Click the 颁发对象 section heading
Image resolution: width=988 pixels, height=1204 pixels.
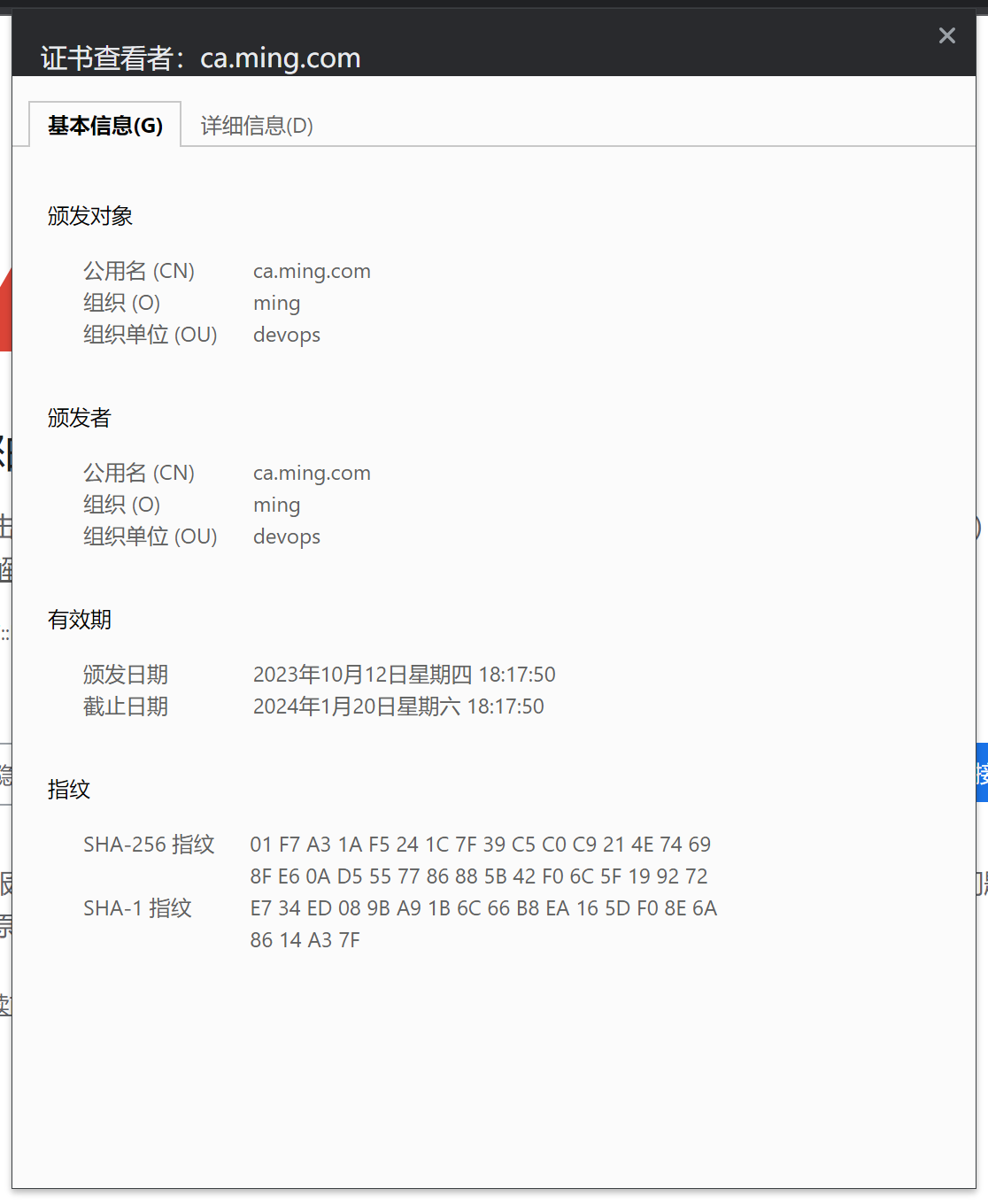[90, 216]
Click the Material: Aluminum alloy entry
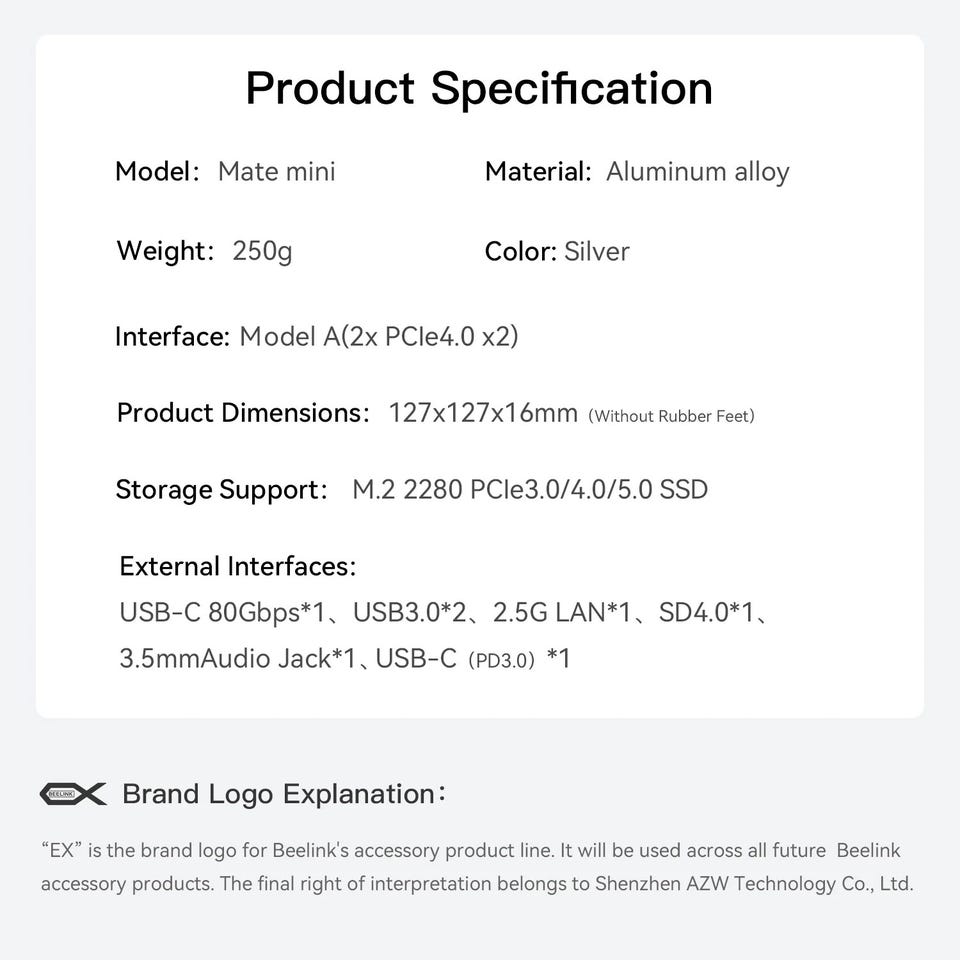Viewport: 960px width, 960px height. point(637,172)
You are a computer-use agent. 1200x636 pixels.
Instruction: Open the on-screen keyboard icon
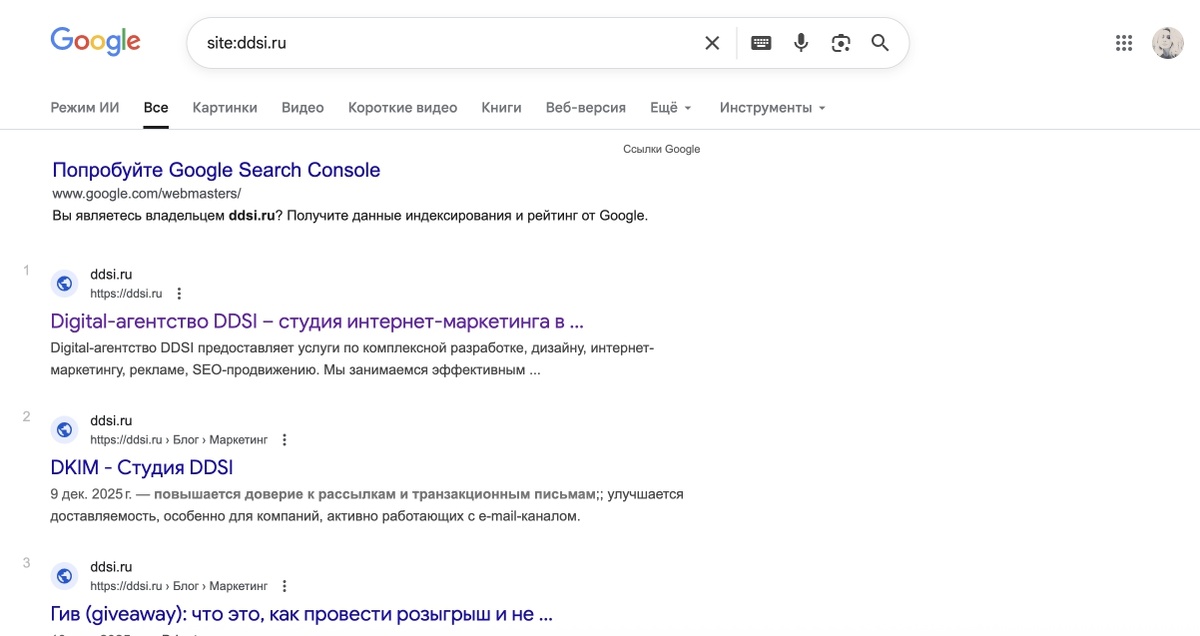(760, 42)
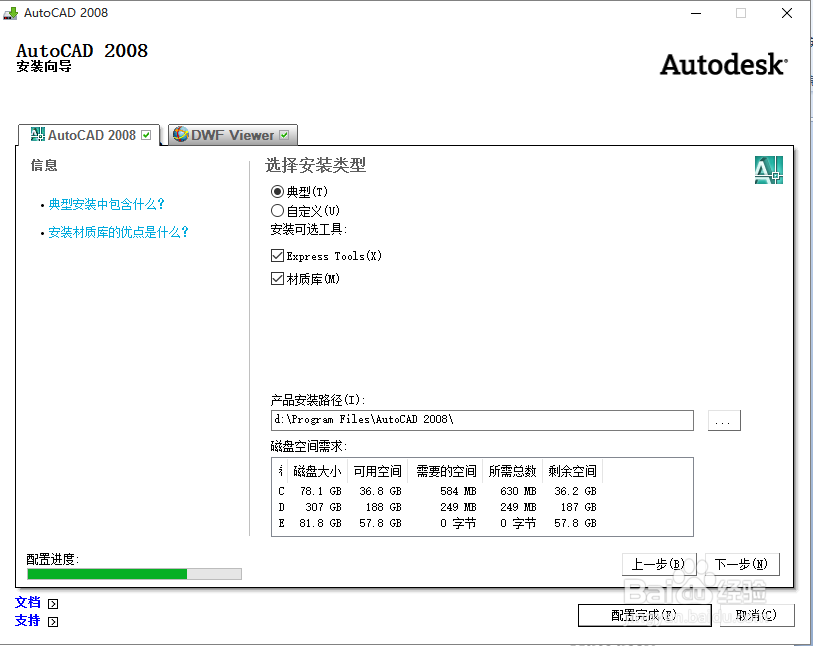Uncheck the checkbox on the DWF Viewer tab
Viewport: 813px width, 646px height.
tap(286, 133)
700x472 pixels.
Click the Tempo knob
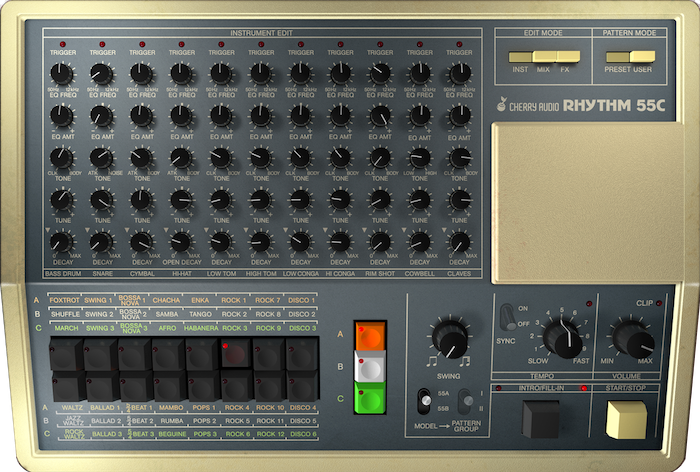pyautogui.click(x=565, y=336)
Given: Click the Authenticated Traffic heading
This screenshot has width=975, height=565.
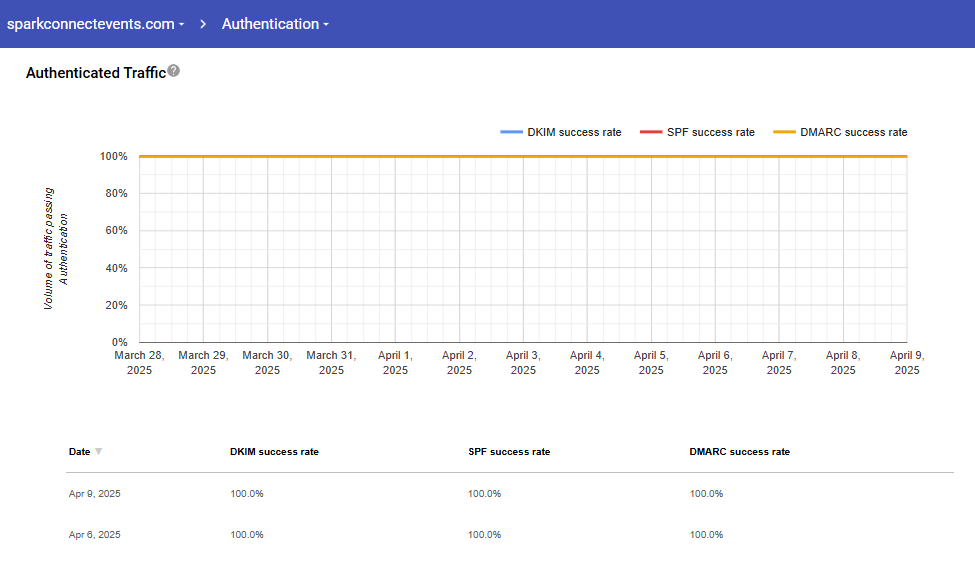Looking at the screenshot, I should click(95, 73).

*The problem*: What is needed is a verbatim transcription of the records, minus the pictures.

*Finished exercise*:
Click the 颁发对象 section heading
Image resolution: width=988 pixels, height=1204 pixels.
[90, 216]
Click the Material: Aluminum alloy entry
Viewport: 960px width, 960px height. point(637,172)
You are a computer-use agent. 1200x636 pixels.
Instruction: Open the on-screen keyboard icon
(760, 42)
Uncheck the checkbox on the DWF Viewer tab
Viewport: 813px width, 646px height.
tap(286, 133)
700x472 pixels.
Click the Tempo knob
pyautogui.click(x=565, y=336)
Given: Click the Authenticated Traffic heading
This screenshot has width=975, height=565.
Looking at the screenshot, I should click(95, 73).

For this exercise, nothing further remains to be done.